The European Union’s failure to enact an effective deportation system has led to increased illegal immigrantion, the European Court of Auditors (ECA) found.
A report from the ECA on Monday found that inefficiencies within the EU’s immigration system have encouraged more illegal immigration, despite the stated intention of deterring migrants.
The report found that on average around 500,000 illegal immigrants have been ordered to leave the bloc per year since 2008. However, the failures to actually enforce the deportations have resulted in only 29 per cent were actually removed from the bloc.
The number falls even lower when attempting to deport migrants to countries outside of the European continent, with only 19 per cent being deported. The report said that while the EU has attempted to engage with third countries to come to agreements on the return of migrants, the bloc’s efforts have “yielded limited results”.
The ECA said: “Limited progress has been made at EU level to create structural incentives for third countries to implement their readmission obligations.”
The report said that “most progress” came in the area of visa policy, with the EU threatening to suspend visas in countries such as Iraq in order to convince the government to accept the return of its migrants.
The chief auditor of the report, Leo Brincat said on Monday that “effective” deportations must be an “essential part of a comprehensive migratory policy”.
“Nevertheless, the current EU returns system suffers greatly from inefficiencies that lead to the opposite of the intended effect: encouraging, rather than discouraging, illegal migration,” he said.
The report comes as Europe is bracing for a possible second migrant crisis, with many fearing a repeat of 2015 when over one million migrants flooded into Europe after German Chancellor Angela Merkel opened the gates of migration amid the Syrian civil war.
Last week, the director-general of the EU’s border agency Frontex, Fabrice Leggeri said they are making preparations for a new migration wave following the fall of Afghanistan to the Taliban after President Joe Biden’s mishandled withdrawal of American forces from the country.
“Our expectation is that depending on what’s going on in Afghanistan of course people in need of international protection might try to flee from Afghanistan. But what will very likely happen first is that the Afghan communities living abroad might try to move to the European Union,” Leggeri said.
Following the fall of Kabul to the Taliban, a humanitarian worker with decades of experience in Afghanistan warned that as many as three million people may try to enter Europe, more than double the number that came in the previous migrant crisis.

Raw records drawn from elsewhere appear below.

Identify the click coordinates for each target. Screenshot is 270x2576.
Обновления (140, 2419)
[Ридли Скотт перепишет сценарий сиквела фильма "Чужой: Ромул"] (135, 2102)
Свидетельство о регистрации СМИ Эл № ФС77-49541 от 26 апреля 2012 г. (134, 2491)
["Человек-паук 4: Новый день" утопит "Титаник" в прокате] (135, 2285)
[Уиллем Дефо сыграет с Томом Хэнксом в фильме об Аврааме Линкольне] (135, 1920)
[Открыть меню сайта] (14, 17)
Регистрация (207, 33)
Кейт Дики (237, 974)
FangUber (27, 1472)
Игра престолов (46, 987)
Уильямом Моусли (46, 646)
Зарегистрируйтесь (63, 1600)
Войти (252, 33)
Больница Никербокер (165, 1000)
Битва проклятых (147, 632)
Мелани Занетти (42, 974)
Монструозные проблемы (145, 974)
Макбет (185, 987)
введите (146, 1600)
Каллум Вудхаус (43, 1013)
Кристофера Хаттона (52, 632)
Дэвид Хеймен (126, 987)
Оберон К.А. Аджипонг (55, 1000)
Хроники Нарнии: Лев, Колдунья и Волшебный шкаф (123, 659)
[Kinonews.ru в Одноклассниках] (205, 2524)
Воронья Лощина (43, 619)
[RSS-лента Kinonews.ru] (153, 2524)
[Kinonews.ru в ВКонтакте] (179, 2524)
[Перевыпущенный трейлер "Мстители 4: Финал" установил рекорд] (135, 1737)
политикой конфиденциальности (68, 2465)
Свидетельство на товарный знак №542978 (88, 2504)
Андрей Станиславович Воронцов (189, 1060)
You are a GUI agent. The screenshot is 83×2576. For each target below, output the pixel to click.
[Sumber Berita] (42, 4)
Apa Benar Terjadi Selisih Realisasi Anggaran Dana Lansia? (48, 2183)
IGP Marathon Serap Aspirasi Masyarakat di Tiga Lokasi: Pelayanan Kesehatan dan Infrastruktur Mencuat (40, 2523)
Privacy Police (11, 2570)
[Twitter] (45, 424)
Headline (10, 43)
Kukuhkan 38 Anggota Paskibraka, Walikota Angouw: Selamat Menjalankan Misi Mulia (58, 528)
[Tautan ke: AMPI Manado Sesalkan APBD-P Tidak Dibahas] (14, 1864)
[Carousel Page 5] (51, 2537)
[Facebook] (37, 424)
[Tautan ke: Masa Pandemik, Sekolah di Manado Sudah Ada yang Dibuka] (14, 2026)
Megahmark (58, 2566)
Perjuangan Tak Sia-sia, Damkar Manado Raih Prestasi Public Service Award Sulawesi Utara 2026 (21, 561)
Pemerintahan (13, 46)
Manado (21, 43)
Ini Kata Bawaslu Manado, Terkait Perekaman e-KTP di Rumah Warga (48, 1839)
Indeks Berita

Countries on the eastern edge of the bloc have been erecting border walls in order to stem the tide of migrants, including Poland, Lithuania, and Greece.
On Sunday, Greek Prime Minister Kyriakos Mitsotakis vowed to “break and smash” the human trafficking rings responsible for transporting migrants into his country from neighbouring Turkey.
Mitsotakis said that he does not expect a new migrant crisis, touting the security reforms enacted over the past year.
“Our aim is to stop any wave long before it reaches our borders. In that, our interests and Turkey’s are aligned,” he said.